** Information provided follows **
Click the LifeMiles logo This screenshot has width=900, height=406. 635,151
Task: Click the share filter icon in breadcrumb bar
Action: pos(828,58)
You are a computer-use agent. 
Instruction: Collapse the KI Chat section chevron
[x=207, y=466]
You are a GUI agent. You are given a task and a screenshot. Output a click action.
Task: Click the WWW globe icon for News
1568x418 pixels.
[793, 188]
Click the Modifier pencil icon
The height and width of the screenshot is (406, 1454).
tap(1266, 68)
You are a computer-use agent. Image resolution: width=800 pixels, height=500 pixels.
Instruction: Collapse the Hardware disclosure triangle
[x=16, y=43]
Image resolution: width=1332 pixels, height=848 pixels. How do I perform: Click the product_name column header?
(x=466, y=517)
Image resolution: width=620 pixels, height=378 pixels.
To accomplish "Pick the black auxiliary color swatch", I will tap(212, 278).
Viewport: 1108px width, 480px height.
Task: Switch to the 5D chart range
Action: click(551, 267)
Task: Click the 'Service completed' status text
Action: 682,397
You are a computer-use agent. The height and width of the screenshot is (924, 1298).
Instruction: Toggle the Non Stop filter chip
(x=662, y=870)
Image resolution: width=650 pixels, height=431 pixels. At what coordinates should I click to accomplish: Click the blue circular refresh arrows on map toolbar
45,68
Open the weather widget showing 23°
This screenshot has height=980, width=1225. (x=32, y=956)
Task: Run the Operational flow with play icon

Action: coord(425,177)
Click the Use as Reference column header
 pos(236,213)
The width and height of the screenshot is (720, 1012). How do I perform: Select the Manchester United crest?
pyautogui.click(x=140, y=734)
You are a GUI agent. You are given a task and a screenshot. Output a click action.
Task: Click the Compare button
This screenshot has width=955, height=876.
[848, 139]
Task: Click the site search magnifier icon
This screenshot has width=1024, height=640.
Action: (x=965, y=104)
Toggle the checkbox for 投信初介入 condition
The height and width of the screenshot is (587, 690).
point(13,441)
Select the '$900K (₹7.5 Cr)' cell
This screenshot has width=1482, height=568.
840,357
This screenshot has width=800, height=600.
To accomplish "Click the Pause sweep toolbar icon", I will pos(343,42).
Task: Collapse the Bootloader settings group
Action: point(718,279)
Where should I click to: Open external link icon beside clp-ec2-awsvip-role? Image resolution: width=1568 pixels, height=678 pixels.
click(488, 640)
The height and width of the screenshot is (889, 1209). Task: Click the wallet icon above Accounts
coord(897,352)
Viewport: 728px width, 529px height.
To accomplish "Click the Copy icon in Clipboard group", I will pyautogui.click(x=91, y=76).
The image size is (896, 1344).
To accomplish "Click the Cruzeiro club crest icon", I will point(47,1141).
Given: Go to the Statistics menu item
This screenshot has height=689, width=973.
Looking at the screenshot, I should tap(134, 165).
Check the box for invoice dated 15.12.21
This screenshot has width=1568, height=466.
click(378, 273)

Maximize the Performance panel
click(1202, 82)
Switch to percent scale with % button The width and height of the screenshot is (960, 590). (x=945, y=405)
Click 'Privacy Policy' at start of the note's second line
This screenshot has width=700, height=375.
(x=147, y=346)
** End of Information provided **
A faithful, word-for-word transcript of the material above is the required answer.

Exercise response ▸
Click the LifeMiles logo This screenshot has width=900, height=406. 635,151
Task: Click the share filter icon in breadcrumb bar
Action: pos(828,58)
You are a computer-use agent. 
Instruction: Collapse the KI Chat section chevron
[x=207, y=466]
You are a GUI agent. You are given a task and a screenshot. Output a click action.
Task: Click the WWW globe icon for News
1568x418 pixels.
[793, 188]
Click the Modifier pencil icon
The height and width of the screenshot is (406, 1454).
tap(1266, 68)
You are a computer-use agent. Image resolution: width=800 pixels, height=500 pixels.
Instruction: Collapse the Hardware disclosure triangle
[x=16, y=43]
Image resolution: width=1332 pixels, height=848 pixels. How do I perform: Click the product_name column header?
(x=466, y=517)
Image resolution: width=620 pixels, height=378 pixels.
To accomplish "Pick the black auxiliary color swatch", I will tap(212, 278).
Viewport: 1108px width, 480px height.
Task: Switch to the 5D chart range
Action: click(551, 267)
Task: Click the 'Service completed' status text
Action: 682,397
You are a computer-use agent. The height and width of the screenshot is (924, 1298).
Instruction: Toggle the Non Stop filter chip
(x=662, y=870)
Image resolution: width=650 pixels, height=431 pixels. At what coordinates should I click to accomplish: Click the blue circular refresh arrows on map toolbar
45,68
Open the weather widget showing 23°
This screenshot has height=980, width=1225. (x=32, y=956)
Task: Run the Operational flow with play icon

Action: coord(425,177)
Click the Use as Reference column header
 pos(236,213)
The width and height of the screenshot is (720, 1012). How do I perform: Select the Manchester United crest?
pyautogui.click(x=140, y=734)
You are a GUI agent. You are given a task and a screenshot. Output a click action.
Task: Click the Compare button
This screenshot has width=955, height=876.
[848, 139]
Task: Click the site search magnifier icon
This screenshot has width=1024, height=640.
Action: (x=965, y=104)
Toggle the checkbox for 投信初介入 condition
The height and width of the screenshot is (587, 690).
point(13,441)
Select the '$900K (₹7.5 Cr)' cell
This screenshot has width=1482, height=568.
840,357
This screenshot has width=800, height=600.
To accomplish "Click the Pause sweep toolbar icon", I will pos(343,42).
Task: Collapse the Bootloader settings group
Action: point(718,279)
Where should I click to: Open external link icon beside clp-ec2-awsvip-role? Image resolution: width=1568 pixels, height=678 pixels.
click(488, 640)
The height and width of the screenshot is (889, 1209). Task: Click the wallet icon above Accounts
coord(897,352)
Viewport: 728px width, 529px height.
To accomplish "Click the Copy icon in Clipboard group", I will pyautogui.click(x=91, y=76).
The image size is (896, 1344).
To accomplish "Click the Cruzeiro club crest icon", I will point(47,1141).
Given: Go to the Statistics menu item
This screenshot has height=689, width=973.
Looking at the screenshot, I should tap(134, 165).
Check the box for invoice dated 15.12.21
This screenshot has width=1568, height=466.
click(378, 273)

Maximize the Performance panel
click(1202, 82)
Switch to percent scale with % button The width and height of the screenshot is (960, 590). (x=945, y=405)
Click 'Privacy Policy' at start of the note's second line
This screenshot has width=700, height=375.
(x=147, y=346)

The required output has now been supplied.